Support for double byte character set release notes (preview)

Microsoft 365 Information Protection now supports in preview double byte character set languages for:

  • Chinese (simplified)
  • Chinese (traditional)
  • Korean
  • Japanese

This support is available for sensitive information types and keyword dictionaries and will be reflected in data loss prevention, communications compliance, Exchange Online, SharePoint Online, OneDrive for Business, and Teams solutions.

Known issues

  • When a text file attached to an email is in UTF-8 format without byte order mark (BOM), the email is not detected by the Communication Compliance policy.

  • Communication Compliance policies cannot detect values if a sentence is entered for the policy condition: “Message contains any of these words”. If the text specified in the policy is written as a word, it can be detected; however, if it is written in the middle of a sentence, it will not be detected.
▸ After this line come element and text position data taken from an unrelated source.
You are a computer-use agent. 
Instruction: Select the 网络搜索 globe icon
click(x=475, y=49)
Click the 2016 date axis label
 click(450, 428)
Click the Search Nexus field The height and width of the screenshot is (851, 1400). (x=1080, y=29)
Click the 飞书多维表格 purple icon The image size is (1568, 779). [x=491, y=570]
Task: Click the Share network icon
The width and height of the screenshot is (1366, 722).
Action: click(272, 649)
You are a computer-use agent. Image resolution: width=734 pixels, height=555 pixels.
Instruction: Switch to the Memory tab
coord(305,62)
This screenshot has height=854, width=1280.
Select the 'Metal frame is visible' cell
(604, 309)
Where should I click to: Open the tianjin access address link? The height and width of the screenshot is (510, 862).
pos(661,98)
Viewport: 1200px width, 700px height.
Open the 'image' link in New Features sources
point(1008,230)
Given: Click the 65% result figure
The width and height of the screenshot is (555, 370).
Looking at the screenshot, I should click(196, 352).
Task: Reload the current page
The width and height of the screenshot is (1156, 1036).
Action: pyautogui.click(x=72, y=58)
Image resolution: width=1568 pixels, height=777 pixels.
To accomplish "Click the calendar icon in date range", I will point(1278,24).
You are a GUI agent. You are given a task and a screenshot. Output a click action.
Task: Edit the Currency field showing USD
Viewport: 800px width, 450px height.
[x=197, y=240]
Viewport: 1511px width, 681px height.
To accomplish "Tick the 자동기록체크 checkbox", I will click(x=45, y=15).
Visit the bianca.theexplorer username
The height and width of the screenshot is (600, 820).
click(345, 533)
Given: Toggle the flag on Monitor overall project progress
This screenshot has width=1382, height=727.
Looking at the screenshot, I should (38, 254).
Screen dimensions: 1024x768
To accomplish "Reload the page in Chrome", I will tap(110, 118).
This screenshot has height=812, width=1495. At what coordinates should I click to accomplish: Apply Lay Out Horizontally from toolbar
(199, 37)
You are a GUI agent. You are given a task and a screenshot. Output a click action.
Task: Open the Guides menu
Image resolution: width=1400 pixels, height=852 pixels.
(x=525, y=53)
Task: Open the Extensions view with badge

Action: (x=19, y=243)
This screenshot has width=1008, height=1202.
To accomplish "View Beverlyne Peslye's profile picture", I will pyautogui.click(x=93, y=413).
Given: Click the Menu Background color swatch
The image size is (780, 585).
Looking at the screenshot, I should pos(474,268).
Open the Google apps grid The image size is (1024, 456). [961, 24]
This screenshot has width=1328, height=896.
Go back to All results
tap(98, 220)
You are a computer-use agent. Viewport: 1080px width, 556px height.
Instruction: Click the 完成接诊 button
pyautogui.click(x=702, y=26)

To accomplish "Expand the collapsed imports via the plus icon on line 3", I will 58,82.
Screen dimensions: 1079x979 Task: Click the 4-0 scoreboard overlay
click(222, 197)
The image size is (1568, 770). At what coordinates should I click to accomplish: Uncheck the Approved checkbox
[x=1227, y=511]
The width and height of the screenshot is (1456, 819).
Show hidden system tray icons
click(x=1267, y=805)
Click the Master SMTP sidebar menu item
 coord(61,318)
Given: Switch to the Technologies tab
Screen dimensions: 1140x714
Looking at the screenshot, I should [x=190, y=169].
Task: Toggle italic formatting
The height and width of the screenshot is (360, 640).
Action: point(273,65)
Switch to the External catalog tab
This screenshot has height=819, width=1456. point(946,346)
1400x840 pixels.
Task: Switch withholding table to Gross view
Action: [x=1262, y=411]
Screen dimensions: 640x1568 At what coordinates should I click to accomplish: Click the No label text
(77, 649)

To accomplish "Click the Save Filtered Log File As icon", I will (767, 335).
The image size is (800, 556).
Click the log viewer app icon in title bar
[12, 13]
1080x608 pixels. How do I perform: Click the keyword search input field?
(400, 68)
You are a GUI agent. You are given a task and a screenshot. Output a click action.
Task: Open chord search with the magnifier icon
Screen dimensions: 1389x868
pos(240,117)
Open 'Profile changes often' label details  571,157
  • Communication Compliance policies that specify dictionaries as type information do not detect Teams private chats and channel chats.

  • The following conditions are not supported for Communication Compliance at this stage (we plan to fix these issues in the future):

    • “Message contains any of these words”
    • “Message contains none of these words”
    • “Attachment contains any of these words”
    • “Attachment contains any of these words”

Instead we recommend creating a custom Sensitive Information Type (SIT) with keyword dictionary which will detect patterns across messages and attachments, and using this custom SIT as a Communication Compliance policy condition.